Niestety po sobotnim meczu trener Remigiusz Trawiński ma poważny kłopot z obsadzeniem pozycji na środku pomocy. W 43 minucie spotkania kontuzji kolana doznała Izabela Doleżych, a we wcześniejszych meczach ucierpiały Paulina Kawalec i Marta Sęga. Do 30 kwietnia trener musi jednak znaleźć alternatywne ustawienie ponieważ wtedy "Unię" czeka mecz w półfinale Pucharu Polski z drugą drużyną KKPK Medyk Konin. Jest więc duża szansa na awans do wielkiego finału rozgrywek Pucharu Polski.
Bardzo cieszy wysoka dyspozycja Darii Kasperskiej, ale ona sama w środku pola raczej nie da rady utrzymać całego ciężaru gry. W sobotnim meczu z bardzo dobrej strony na boku zaprezentowała się również Agata Mańczyńska.
W meczu z Czarnymi trener Remigiusz Trawiński wystawił następujący skład: Dorota Wilk, Kamila Darda, Paulina Rytwińska, Agnieszka Karcz, Izabela Doleżych (od 44 min.
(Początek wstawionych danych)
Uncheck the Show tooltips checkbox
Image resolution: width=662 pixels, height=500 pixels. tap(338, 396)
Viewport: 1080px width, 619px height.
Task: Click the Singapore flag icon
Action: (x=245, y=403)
Patrycja Rżany), Daria Kasperska, Agnieszka Różkowska, Agata Mańczyńska, Natalia Surma (od 80 min. Kinga Bandych), Patrycja Wiśniewska i Anna Sznyrowska. W rezerwie pozostały jeszcze: Daria Antończyk, Renata Luberda, Roksana Dziadek, Małgorzata Polnik i Anna Kowal.